They call it "jingle mail" when a property owner sends the keys back to the bank instead of a mortgage payment. When mall owners send jingle mail, investors take notice.
Between January and November 2016, landlords liquidated 314 retail property-backed loans totaling about $3.5 billion— an 11% surge from the same period a year earlier, according to data from Morningstar Credit Ratings. The liquidations resulted in a loss of $1.68 billion.
“We’re seeing a boatload of these kinds of properties coming to market,” said James Hull, managing principal of Augusta, Ga.-based Hull Property Group, which bought five malls from foreclosure sales in 2016, told The Wall Street Journal. “There have been some draconian losses for the enclosed-mall business.”

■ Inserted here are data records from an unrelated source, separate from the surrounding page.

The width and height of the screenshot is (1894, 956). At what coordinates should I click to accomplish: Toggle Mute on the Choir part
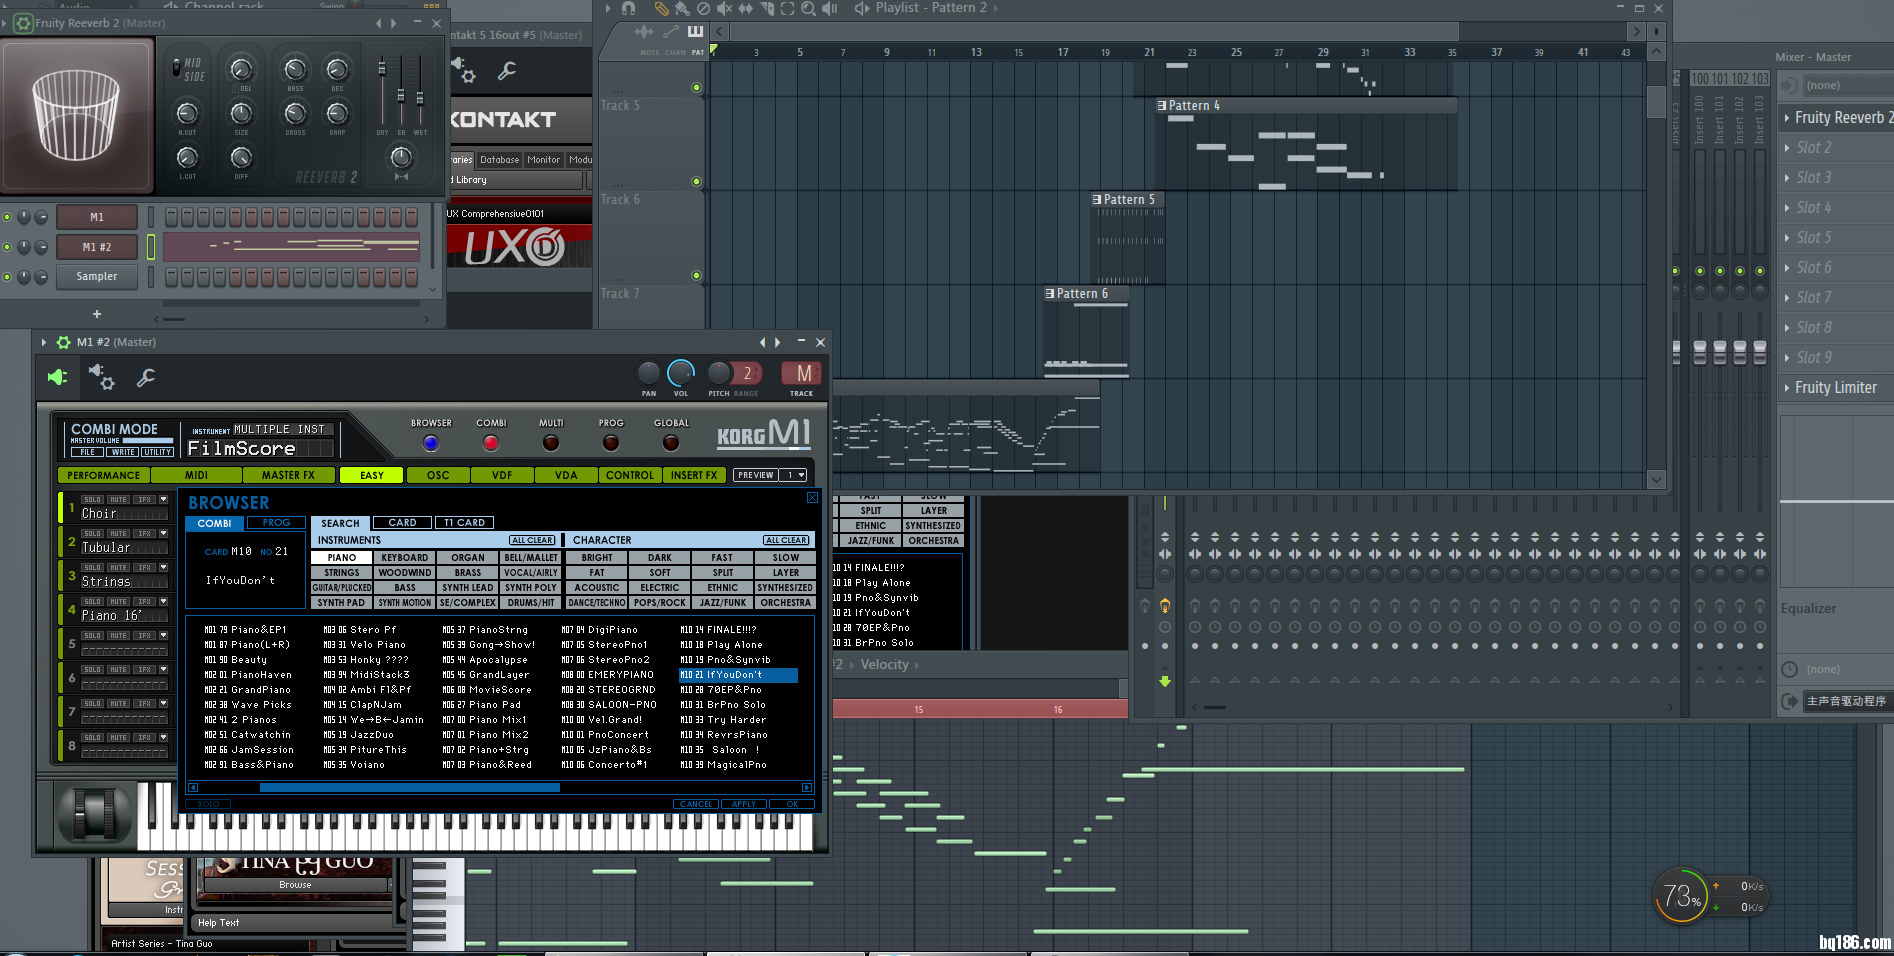pyautogui.click(x=119, y=499)
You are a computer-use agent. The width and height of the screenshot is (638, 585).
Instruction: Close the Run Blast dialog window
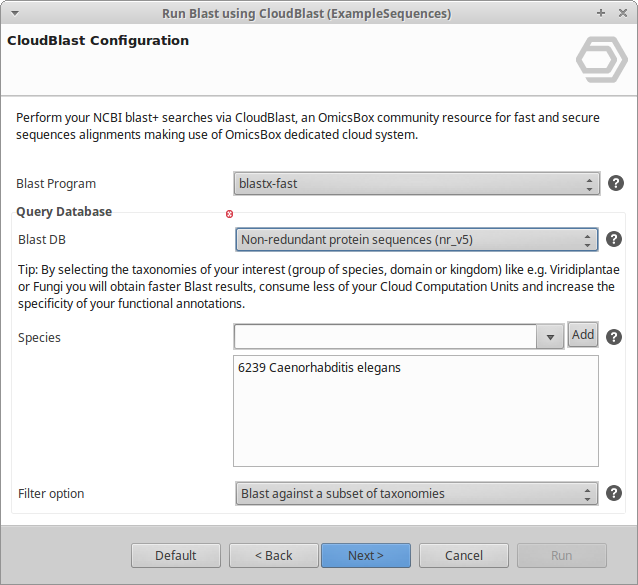[x=622, y=14]
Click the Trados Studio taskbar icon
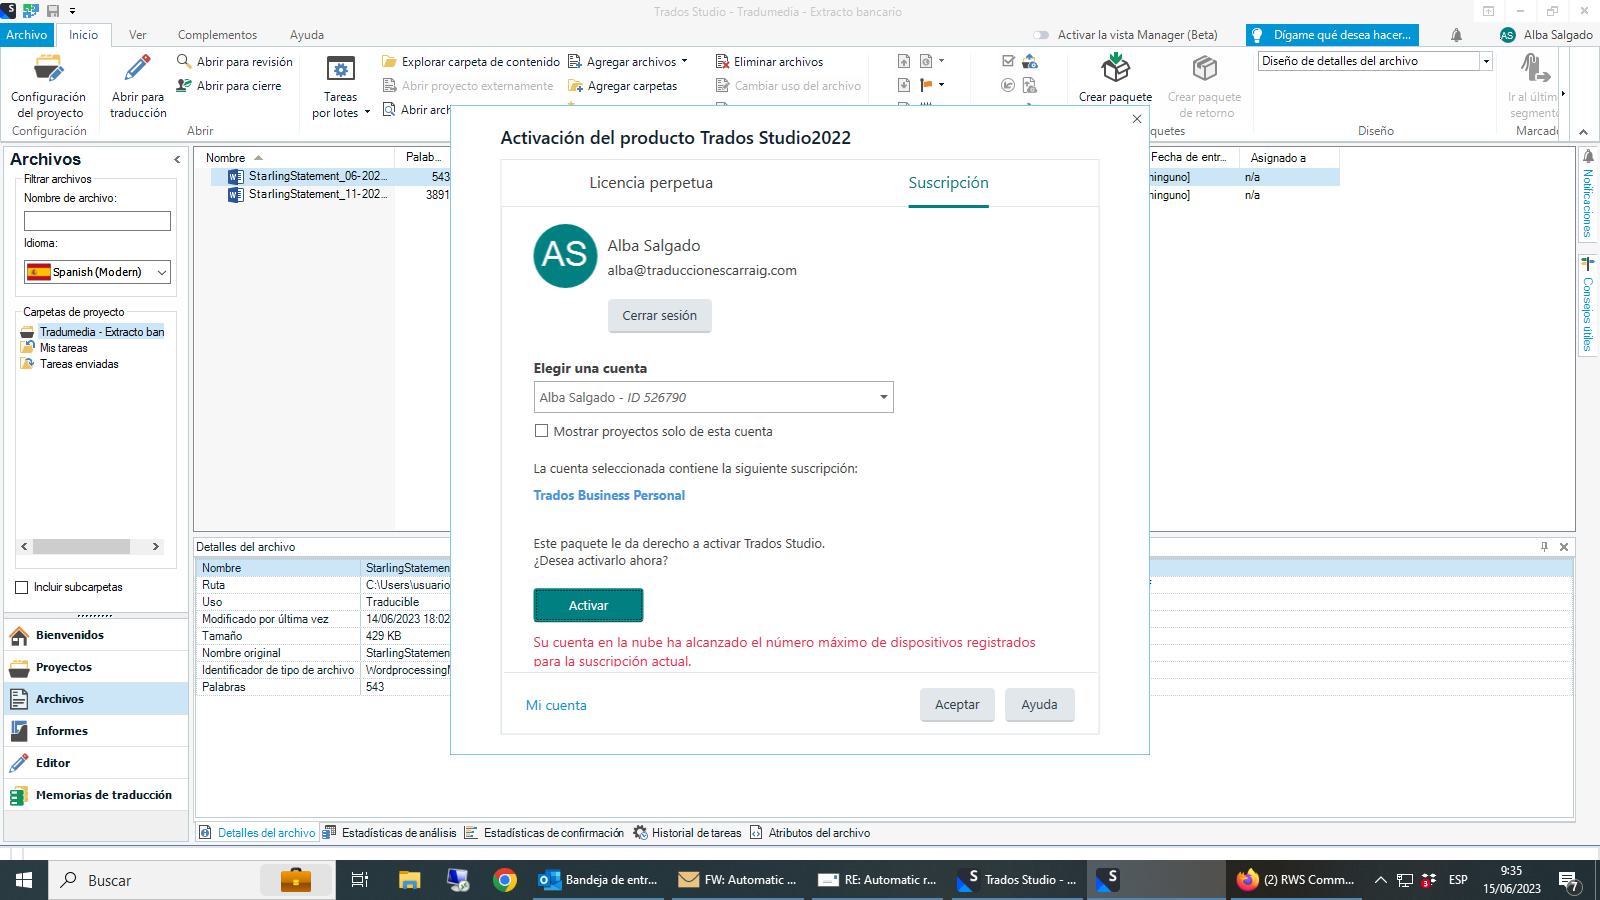1600x900 pixels. click(x=1018, y=880)
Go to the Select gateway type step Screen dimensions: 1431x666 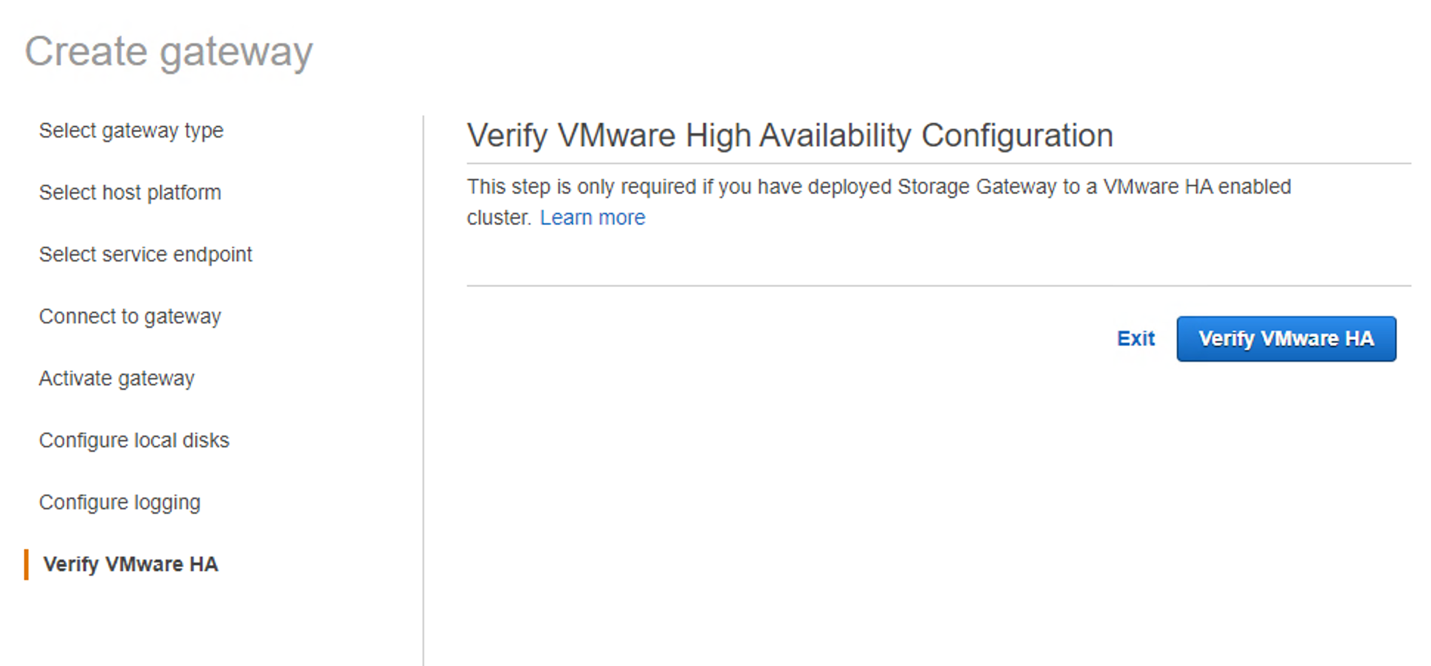pos(130,131)
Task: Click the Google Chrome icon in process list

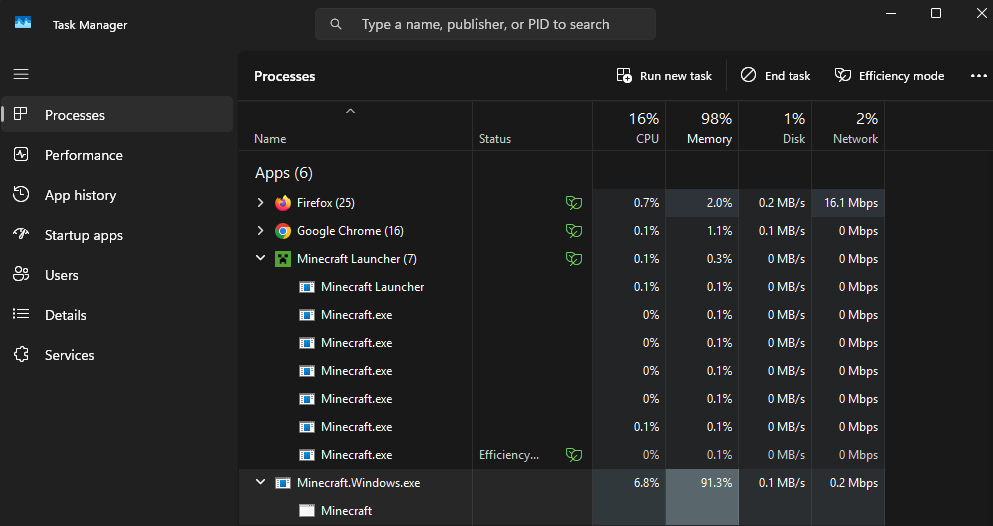Action: pyautogui.click(x=283, y=231)
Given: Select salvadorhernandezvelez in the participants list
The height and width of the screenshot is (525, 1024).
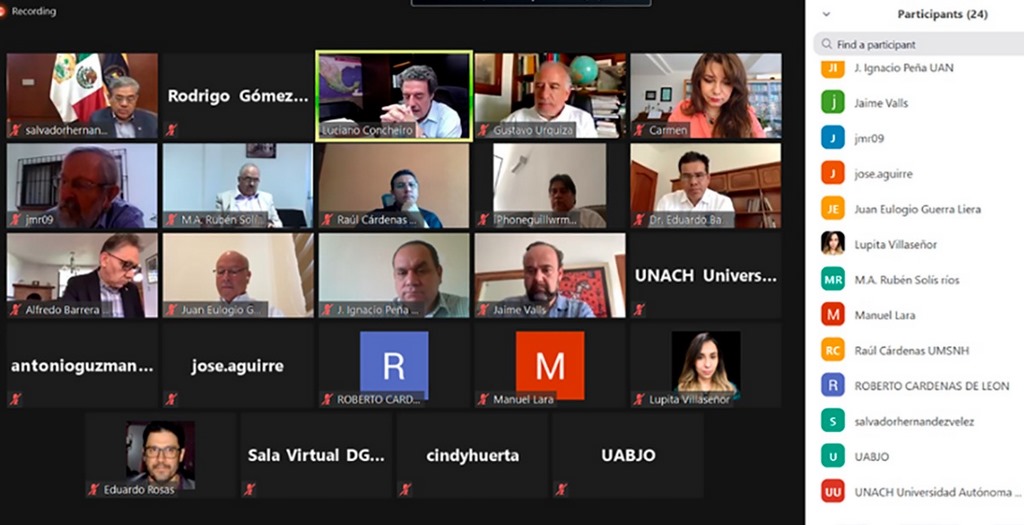Looking at the screenshot, I should (914, 421).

The industry's biggest and best capitalized players, including Simon, CBL and Taubman Centers, have walked away from malls they decided were not profitable enough. For example, CBL bragged to investors about shaving $95.4 million in debt fomr its balance sheet by letting lenders foreclose on Gulf Coast Town Center in Fort Myers, Fla., which it owned in a joint venture.
“It doesn’t negatively impact their corporate credit quality,” Steven Marks, head of Fitch Ratings’ U.S. REIT group, told the Journal. “If anything, we oftentimes view these transactions positively, as it indicates financial discipline to not commit corporate capital towards failing or uneconomic investments.”
In Pittsburgh, Wells Fargo bought the former Pittsburgh Mills mall for only $100. That seems like a deal, until you figure that the property's previous owners, Mills Corp. and Zamias Services owe the bank $143 million on the property.